The accidental digital archivist
I had other things I planned to do at the beginning of this year. Google had gone out of their way to push Google+ as a place for communities to come together, and communities in fact coalesced. I thought I had until summer to help save information that Google was about to delete. Then Google pulled the rug out from under us and moved the date from August to April.
This resurrected blog was the start of my journey.
I wrote a quick python hack to parse the awful HTMLish content of the JSON dump of my personal takeout and with some masssaging, created the content of this blog, and then pulled in other content I had written to have it in one place, under my own control.
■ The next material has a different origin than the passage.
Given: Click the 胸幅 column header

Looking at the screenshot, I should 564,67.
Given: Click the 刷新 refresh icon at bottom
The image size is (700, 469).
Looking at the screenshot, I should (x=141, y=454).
Having learned that, when I saw Eric Lien ponder what was going to happen with the information that had been collected for years in the community building his HercuLien and Eustathios 3D printers, I wondered if it would be hard to use my script as the basis for a similar static site. I started from the Friends+Me Google+ Exporter tool’s JSON output, since Google didn’t bother to provide useful data to communities — and at that time, had not even suggested that they might provide something useful some day.
Once I had done that work, it seemed natural to amortize my work by archiving more maker communities, so I kept offering to help other maker community owners save their data from digital oblivion. I got to the point that the last one I did was less than 20 minutes of work total.
As I was doing that, I learned that Anthony Bolgar had stood up a Discourse instance, initially for the Google+ K40 laser cutter user community, and was inviting other makers to move their communities and discussions to it.
I started to wonder what it would take to import the data from Google+ into Discourse.
Two weeks ago, I read a 10-minutes Ruby introductory tutorial, found the Discourse source code, and dove into writing a conversion tool.
When I realized that enabling google authentication to Discourse would make it possible to identify content authors so that they could automatically maintain control over their own writing, I was immediately more motivated. Not merely preserving content, but also preserving ownership of content, seemed like a noble cause. So I made it work. And I tried to make the conversion look as much as possible as if people wrote the content in Discourse in the first place, so that they would be comfortable after the move.
Over the past few days, I have imported about a third of the content we have identified so far. Users can edit and otherwise control the moved content.
I’ve been happy to help. And more than a little annoyed that
Google has done so little here to respect G+ users’ trust.
In the weeks that remain, I’m open to additional suggestions
for maker-related content that would be appropriate to port to makerforums.
Update 10 March: To date, about 40,000 Google+ posts, with about 270,000 Google+ comments, have been imported into makerforums, preserving users’ ownership of their work.
Update 20 March: The project is essentially finished, with perhaps some few thousand straggling posts to come in the indefinite future, if we sort out the wheat from the chaff of piles of spam and astroturf posts and comments from a few particularly spammed communities. But I imported almost 50,000 Google+ posts, with over 350,000 comments, into makerforums.
The script has now been used by others for their own imports as well. That’s true success.
Update 28 March: A few more communities came in late (particularly Smoothie and BeagleBoard), so now we have imported over 50K Google+ posts into Discourse topics.